### Material shown
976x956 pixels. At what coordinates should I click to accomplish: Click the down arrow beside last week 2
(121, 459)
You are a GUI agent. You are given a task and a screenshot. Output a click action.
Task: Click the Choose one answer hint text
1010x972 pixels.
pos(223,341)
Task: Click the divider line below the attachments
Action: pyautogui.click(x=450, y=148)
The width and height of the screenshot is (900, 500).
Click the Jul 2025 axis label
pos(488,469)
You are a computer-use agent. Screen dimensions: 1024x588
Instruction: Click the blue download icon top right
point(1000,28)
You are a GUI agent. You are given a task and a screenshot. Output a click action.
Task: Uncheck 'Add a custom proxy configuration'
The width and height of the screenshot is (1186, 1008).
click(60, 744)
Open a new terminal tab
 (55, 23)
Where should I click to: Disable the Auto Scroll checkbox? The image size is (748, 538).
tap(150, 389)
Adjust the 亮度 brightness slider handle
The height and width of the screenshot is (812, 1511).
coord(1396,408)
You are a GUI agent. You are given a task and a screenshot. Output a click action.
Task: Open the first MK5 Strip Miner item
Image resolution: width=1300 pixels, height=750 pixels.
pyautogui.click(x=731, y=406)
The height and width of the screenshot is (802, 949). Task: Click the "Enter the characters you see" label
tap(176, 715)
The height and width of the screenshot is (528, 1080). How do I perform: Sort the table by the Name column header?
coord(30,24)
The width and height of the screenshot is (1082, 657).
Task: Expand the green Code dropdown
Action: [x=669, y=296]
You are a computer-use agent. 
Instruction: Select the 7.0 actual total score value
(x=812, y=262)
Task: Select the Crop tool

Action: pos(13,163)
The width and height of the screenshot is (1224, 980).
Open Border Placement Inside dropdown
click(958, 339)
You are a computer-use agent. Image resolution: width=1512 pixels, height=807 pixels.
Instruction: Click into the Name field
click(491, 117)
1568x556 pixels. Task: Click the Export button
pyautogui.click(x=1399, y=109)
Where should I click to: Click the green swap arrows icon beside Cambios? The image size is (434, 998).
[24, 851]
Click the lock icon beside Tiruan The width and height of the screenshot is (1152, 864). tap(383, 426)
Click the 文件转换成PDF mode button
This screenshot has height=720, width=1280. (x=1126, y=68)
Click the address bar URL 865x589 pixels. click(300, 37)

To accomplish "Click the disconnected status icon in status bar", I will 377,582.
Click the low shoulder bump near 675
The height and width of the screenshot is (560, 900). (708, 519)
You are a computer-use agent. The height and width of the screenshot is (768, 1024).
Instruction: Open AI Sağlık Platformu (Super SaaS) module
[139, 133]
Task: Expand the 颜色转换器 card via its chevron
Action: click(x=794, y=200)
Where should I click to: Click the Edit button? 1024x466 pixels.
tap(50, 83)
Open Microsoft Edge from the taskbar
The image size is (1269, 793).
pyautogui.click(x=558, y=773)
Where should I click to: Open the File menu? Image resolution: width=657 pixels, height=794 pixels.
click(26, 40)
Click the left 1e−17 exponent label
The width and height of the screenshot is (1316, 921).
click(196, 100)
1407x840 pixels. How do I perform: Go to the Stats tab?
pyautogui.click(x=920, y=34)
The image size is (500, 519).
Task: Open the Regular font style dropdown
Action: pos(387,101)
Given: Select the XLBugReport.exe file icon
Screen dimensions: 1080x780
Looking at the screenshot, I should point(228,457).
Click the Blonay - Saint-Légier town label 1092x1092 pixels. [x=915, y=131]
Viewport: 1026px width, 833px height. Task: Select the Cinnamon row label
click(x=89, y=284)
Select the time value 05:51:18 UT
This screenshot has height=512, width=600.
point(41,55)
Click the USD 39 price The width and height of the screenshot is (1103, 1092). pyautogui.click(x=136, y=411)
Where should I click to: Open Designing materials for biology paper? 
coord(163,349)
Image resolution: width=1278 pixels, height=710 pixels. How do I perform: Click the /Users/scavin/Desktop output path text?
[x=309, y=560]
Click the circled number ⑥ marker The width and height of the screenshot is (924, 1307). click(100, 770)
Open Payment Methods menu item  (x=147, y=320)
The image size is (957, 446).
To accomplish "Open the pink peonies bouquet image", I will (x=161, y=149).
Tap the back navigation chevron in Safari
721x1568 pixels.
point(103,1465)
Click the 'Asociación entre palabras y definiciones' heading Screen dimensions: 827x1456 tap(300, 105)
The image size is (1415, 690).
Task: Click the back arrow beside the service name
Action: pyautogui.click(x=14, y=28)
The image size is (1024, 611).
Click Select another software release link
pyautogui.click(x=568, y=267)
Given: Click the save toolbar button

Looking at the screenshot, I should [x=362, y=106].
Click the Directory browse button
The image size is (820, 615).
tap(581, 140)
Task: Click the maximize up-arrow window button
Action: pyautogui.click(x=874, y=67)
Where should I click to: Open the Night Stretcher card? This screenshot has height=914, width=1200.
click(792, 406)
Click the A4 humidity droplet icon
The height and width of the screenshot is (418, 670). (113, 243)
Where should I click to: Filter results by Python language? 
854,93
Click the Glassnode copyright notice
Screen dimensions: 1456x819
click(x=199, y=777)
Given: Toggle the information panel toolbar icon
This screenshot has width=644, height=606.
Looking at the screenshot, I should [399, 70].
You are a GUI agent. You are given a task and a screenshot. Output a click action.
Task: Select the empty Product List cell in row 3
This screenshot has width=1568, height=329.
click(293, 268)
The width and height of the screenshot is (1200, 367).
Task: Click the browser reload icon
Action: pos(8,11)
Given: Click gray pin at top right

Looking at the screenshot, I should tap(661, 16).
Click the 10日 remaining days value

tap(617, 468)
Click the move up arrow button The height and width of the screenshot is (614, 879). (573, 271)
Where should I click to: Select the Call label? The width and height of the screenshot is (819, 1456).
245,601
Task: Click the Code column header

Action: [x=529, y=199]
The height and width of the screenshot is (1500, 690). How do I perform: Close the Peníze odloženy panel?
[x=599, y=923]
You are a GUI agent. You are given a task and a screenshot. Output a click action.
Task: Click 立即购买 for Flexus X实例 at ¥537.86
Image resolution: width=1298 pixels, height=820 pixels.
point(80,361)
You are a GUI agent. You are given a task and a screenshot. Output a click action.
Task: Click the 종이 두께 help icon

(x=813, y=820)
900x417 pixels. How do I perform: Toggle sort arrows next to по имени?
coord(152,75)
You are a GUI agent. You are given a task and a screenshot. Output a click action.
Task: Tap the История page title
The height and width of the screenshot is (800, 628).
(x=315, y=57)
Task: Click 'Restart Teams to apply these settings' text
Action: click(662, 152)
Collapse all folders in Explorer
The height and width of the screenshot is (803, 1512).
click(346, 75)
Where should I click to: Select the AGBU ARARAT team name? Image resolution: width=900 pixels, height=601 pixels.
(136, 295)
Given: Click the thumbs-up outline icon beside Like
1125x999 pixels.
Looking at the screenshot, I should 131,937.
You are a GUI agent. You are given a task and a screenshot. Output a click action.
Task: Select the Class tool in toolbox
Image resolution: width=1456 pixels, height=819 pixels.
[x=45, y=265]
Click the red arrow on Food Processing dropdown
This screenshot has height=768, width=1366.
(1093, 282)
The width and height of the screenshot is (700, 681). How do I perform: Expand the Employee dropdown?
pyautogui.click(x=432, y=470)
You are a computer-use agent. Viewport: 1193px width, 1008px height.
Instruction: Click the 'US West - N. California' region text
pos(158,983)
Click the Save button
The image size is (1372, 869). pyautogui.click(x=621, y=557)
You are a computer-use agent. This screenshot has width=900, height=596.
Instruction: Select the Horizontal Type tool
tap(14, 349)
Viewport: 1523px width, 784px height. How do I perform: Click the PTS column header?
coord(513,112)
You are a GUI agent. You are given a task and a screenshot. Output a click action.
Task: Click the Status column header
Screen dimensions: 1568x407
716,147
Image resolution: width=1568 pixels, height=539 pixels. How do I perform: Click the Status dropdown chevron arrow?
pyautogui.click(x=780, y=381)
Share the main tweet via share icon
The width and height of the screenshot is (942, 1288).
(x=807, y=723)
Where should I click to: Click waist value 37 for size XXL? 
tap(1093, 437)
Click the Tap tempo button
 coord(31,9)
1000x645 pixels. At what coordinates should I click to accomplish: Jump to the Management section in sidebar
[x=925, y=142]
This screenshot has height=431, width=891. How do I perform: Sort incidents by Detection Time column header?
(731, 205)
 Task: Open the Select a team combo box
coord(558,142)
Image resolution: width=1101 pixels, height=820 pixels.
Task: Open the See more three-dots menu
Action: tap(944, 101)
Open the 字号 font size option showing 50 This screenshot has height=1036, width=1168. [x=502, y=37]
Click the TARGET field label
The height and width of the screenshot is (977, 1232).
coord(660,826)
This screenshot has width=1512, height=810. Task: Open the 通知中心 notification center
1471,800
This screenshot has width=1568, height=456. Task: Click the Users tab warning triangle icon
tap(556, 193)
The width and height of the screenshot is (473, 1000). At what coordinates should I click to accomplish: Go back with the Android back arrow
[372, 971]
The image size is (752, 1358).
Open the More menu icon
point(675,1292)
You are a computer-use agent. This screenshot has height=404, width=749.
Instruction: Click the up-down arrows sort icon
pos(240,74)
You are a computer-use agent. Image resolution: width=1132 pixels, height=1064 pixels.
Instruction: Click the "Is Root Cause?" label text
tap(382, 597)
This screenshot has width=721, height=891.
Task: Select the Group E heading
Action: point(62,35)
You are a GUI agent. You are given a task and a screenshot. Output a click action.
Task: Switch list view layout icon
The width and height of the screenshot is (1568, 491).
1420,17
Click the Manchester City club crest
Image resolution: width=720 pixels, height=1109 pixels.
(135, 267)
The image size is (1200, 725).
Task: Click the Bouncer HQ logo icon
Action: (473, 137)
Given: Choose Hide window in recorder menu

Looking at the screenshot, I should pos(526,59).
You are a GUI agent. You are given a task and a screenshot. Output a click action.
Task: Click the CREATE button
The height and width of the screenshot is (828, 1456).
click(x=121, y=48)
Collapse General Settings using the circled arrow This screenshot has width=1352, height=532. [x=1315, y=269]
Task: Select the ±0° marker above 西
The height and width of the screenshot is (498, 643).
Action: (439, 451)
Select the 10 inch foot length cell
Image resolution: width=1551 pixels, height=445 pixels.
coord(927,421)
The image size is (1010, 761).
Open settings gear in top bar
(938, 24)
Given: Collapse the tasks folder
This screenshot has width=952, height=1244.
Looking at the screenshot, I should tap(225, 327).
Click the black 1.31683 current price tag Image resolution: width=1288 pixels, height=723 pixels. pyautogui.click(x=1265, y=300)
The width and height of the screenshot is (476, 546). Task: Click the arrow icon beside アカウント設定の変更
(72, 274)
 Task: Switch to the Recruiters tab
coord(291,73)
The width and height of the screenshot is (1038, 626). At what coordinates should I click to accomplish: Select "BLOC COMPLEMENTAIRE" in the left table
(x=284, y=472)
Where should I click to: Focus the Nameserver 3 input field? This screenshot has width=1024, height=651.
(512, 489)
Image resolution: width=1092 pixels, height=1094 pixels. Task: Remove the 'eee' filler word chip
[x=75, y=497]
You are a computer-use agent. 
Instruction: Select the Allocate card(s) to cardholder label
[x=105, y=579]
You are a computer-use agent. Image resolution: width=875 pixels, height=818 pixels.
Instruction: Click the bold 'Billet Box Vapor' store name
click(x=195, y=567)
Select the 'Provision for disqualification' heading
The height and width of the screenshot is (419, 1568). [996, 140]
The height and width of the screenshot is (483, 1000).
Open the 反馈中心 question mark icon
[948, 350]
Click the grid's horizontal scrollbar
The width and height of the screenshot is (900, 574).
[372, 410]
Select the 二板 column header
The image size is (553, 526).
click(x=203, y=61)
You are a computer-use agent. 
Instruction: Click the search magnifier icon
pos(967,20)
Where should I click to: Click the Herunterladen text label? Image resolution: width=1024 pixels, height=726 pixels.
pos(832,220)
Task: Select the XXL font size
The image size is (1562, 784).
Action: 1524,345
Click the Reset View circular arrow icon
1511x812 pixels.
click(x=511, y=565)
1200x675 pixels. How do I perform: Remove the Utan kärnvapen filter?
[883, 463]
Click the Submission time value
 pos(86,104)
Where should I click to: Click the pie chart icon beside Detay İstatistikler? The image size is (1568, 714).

### The task
The answer is every line in the data where the word "item" appears.

### Output of the exercise
Task: Open the first MK5 Strip Miner item
Open Payment Methods menu item  (x=147, y=320)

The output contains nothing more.